Fig. 4Overlap between the identified loci for the different SNV-sets and the GWAS.
The number of loci is the total number of independent loci identified with each SNV-set or GWAS, and the overlap size is the number of loci that overlaps between SNV-sets and GWAS for: a Cis-associations, and b Trans-associations. For the Cis-associations, a p-value (SKAT-test) of 5.88 × 10‑6 was considered as threshold for significance for the SKAT analyses, and a p-value (Wald-test) of 3.00 × 10−8 for the GWAS. For Trans-associations, a p-value (SKAT-test) of 4.67 × 10−10 was considered as threshold for significance for the SKAT analyses, and a p-value (Wald-test) of 3.92 × 10−11 for the GWAS.
Fig. 5Regional plots for three proteins.
The grey circles are the –log10 p-values (Wald-test) from the GWAS. Horizontal lines indicate the –log10 p-values (SKAT-test) for the Trans-Flank-sets in black and Trans-CDS-sets in blue. As can be clearly seen, multiple, partly overlapping Trans-Flank-sets have been analysed. a Results for TNFRSF10C levels, b VWC2 levels, and c NEP levels.
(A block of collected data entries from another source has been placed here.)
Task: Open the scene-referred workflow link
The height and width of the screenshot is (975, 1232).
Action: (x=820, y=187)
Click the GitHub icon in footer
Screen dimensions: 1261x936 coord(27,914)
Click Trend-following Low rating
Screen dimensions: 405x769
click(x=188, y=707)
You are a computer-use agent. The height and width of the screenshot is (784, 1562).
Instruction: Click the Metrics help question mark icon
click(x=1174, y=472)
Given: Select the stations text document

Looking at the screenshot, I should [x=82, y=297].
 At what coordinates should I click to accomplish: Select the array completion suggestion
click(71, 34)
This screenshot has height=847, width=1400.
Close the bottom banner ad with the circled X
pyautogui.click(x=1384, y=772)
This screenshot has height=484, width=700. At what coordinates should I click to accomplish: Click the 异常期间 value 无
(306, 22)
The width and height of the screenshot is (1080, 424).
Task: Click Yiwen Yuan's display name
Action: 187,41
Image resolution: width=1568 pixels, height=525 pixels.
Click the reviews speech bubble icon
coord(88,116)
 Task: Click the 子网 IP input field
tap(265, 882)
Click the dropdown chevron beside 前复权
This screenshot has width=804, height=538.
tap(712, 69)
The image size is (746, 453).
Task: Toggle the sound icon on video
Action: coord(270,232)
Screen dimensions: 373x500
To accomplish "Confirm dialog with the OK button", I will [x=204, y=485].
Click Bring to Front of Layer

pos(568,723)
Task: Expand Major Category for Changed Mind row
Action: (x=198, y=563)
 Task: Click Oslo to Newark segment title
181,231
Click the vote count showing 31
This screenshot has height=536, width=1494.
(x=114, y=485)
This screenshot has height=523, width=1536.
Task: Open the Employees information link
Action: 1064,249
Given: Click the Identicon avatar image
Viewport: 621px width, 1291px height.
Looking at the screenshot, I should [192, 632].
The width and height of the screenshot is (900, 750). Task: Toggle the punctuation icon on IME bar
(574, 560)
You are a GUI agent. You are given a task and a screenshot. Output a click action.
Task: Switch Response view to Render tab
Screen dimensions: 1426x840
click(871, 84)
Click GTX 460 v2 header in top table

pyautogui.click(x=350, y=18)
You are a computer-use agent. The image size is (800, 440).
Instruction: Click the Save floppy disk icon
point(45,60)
Fig. 6Overlap between the total number of associations for the different SKAT model.
The bars to the left represent the total number of associations per model, and the bars in the top (overlap size) the number of associations that overlap between the different models. a is the small SNV-sets (CDS-sets and Reg-sets) in the NSPHS, b the larger Flank-SNV-sets, and c the CDS-sets in the UKB.